MATERIAL PROVIDED:

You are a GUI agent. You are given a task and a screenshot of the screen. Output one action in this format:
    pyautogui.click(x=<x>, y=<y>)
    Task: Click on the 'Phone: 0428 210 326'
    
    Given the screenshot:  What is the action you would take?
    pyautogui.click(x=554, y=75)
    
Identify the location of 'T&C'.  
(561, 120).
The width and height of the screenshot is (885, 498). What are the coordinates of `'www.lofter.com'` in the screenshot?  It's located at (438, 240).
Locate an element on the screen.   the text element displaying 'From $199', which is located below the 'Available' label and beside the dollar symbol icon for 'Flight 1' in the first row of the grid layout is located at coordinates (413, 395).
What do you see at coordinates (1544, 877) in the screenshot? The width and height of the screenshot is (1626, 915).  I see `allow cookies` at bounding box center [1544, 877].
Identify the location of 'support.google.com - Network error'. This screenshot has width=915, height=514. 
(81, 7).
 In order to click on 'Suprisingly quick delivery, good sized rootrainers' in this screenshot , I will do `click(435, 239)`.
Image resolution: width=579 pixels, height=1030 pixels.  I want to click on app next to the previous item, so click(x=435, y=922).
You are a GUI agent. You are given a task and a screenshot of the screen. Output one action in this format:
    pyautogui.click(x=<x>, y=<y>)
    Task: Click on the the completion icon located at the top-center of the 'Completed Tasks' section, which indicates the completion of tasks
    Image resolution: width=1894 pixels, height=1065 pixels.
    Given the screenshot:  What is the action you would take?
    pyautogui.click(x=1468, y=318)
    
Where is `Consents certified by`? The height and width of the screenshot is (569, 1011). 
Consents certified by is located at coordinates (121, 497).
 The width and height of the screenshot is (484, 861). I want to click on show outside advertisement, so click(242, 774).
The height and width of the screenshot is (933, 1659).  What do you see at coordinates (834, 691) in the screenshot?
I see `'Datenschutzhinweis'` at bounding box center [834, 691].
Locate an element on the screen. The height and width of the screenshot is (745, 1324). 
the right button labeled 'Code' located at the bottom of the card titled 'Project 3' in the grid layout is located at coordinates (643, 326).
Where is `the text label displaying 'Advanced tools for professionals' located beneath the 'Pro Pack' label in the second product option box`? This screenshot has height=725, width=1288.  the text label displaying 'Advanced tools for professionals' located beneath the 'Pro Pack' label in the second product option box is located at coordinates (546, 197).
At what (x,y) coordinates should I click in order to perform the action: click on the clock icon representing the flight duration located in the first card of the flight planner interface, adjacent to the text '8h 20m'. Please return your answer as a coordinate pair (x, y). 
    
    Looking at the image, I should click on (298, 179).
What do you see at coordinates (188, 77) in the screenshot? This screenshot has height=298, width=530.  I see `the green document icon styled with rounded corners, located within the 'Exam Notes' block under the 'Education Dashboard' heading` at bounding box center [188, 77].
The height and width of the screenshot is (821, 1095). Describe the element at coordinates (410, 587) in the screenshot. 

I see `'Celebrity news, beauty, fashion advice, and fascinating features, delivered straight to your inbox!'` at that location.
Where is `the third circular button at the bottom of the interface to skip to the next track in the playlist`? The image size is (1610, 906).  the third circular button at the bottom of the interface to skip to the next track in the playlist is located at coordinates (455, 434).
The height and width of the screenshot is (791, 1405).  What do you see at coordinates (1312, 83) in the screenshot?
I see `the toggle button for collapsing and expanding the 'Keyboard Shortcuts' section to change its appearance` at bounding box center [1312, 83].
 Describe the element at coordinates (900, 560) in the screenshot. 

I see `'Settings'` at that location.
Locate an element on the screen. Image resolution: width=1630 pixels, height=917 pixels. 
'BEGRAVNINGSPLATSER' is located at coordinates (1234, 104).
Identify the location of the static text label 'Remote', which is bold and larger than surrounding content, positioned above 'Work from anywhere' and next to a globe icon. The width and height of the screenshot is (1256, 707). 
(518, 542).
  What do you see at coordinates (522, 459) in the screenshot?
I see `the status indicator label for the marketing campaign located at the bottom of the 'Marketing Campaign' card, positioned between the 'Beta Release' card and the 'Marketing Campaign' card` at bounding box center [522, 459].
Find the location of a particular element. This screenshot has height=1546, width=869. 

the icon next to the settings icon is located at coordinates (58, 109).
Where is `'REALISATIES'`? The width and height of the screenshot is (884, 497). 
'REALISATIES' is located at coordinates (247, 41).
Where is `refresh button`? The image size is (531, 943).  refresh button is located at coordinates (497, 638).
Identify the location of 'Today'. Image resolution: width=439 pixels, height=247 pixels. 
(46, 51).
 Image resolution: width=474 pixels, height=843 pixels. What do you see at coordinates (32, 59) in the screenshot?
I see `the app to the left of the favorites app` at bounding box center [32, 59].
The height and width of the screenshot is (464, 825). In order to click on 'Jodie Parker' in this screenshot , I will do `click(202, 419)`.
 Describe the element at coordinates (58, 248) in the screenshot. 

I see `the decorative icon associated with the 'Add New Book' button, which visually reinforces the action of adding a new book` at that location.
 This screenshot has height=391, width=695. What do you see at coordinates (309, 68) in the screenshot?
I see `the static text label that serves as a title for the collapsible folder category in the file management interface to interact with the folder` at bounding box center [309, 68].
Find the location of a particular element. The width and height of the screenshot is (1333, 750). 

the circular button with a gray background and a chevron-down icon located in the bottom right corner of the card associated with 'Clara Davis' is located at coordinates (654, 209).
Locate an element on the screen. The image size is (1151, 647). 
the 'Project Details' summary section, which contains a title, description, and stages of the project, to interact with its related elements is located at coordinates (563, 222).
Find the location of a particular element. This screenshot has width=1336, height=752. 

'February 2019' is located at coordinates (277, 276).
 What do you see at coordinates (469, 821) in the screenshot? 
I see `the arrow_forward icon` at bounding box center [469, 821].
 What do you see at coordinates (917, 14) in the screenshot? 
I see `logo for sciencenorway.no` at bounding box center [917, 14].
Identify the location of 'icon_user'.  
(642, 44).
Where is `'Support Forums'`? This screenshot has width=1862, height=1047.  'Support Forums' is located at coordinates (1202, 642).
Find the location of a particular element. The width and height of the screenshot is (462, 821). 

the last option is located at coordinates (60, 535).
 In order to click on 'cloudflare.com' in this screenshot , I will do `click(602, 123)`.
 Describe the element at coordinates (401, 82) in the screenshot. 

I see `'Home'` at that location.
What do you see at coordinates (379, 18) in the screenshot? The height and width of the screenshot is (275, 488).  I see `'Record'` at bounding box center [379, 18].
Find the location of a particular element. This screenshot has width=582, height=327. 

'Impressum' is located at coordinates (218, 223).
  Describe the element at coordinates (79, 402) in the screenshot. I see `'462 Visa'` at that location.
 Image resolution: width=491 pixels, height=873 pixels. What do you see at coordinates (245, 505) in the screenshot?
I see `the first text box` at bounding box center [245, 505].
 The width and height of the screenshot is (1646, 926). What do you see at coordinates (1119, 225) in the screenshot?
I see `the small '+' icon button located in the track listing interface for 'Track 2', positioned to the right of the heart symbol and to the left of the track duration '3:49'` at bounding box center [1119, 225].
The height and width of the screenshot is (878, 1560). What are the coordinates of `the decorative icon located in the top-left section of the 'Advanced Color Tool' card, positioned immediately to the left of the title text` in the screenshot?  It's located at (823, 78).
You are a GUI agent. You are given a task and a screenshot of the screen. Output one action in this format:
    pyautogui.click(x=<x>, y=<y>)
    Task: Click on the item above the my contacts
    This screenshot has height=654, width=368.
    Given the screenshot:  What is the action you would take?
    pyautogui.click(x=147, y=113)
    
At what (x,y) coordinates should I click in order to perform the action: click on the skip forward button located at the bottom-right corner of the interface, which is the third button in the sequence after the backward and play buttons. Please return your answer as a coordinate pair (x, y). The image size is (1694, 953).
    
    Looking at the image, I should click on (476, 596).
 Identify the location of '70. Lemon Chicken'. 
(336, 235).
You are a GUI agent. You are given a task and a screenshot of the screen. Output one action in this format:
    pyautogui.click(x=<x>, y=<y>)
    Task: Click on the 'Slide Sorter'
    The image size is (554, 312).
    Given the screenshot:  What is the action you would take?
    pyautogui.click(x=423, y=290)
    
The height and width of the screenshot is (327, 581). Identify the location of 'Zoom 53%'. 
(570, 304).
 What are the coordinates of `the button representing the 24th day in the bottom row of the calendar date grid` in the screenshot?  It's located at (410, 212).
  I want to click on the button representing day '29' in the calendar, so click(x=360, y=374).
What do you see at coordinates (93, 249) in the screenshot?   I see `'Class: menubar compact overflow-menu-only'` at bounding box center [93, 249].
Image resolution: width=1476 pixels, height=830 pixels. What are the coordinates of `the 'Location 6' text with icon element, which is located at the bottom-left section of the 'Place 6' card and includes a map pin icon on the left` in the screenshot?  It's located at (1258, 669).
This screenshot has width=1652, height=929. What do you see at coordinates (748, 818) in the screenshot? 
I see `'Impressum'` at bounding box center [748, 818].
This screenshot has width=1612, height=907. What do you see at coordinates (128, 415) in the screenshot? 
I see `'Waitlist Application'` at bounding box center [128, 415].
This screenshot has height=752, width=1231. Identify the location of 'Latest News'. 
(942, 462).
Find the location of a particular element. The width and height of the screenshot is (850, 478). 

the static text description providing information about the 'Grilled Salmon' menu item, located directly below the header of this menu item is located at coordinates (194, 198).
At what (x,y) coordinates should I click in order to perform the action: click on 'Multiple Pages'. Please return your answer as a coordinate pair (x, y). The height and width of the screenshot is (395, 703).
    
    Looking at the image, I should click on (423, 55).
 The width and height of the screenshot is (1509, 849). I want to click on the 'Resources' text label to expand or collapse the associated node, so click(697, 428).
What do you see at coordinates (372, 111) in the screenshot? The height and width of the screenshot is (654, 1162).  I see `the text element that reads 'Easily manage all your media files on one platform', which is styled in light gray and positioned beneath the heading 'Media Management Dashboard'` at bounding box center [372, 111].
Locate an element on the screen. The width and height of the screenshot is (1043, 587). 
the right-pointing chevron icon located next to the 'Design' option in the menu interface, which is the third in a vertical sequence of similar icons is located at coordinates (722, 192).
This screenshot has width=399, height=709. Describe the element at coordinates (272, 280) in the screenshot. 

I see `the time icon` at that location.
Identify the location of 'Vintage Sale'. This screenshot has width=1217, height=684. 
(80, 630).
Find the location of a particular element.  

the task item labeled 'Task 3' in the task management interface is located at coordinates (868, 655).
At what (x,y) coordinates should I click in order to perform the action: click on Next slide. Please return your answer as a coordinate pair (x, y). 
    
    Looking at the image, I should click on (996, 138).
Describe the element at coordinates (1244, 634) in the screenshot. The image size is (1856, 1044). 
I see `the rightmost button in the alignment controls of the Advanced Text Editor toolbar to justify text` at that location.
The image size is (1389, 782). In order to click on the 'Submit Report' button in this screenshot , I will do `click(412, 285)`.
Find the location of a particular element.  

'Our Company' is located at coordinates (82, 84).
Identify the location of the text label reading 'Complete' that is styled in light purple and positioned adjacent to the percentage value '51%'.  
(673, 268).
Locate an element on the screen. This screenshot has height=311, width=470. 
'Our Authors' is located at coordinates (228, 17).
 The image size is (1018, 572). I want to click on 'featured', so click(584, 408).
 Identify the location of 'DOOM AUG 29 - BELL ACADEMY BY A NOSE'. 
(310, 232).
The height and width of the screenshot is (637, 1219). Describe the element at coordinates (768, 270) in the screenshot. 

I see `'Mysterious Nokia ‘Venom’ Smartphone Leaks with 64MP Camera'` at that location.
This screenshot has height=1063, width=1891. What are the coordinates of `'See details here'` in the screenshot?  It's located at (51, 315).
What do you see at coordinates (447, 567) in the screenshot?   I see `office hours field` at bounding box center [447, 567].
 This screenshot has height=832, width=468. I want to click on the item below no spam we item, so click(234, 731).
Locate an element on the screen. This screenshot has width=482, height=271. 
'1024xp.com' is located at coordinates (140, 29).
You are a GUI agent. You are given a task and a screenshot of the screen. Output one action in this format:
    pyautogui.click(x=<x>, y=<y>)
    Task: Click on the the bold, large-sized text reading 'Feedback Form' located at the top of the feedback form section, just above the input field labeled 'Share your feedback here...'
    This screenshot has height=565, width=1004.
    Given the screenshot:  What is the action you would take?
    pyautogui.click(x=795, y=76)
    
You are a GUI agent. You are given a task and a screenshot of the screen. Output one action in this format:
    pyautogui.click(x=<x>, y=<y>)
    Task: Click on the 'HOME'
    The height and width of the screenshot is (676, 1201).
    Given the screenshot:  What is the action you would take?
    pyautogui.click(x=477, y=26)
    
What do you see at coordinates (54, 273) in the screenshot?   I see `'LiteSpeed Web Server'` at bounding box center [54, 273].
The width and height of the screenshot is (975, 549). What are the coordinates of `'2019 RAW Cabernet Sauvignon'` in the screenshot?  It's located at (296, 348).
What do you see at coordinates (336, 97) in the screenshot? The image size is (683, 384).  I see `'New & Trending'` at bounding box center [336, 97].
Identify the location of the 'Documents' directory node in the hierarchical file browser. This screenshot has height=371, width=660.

TASK STATEMENT: Copy the records above word for word, from the line that contains "Identify the location of 'icon_user'." through the line that contains "the last option", including both of those lines.

RESULT BELOW:
Identify the location of 'icon_user'.  
(642, 44).
Where is `'Support Forums'`? This screenshot has width=1862, height=1047.  'Support Forums' is located at coordinates (1202, 642).
Find the location of a particular element. The width and height of the screenshot is (462, 821). 

the last option is located at coordinates (60, 535).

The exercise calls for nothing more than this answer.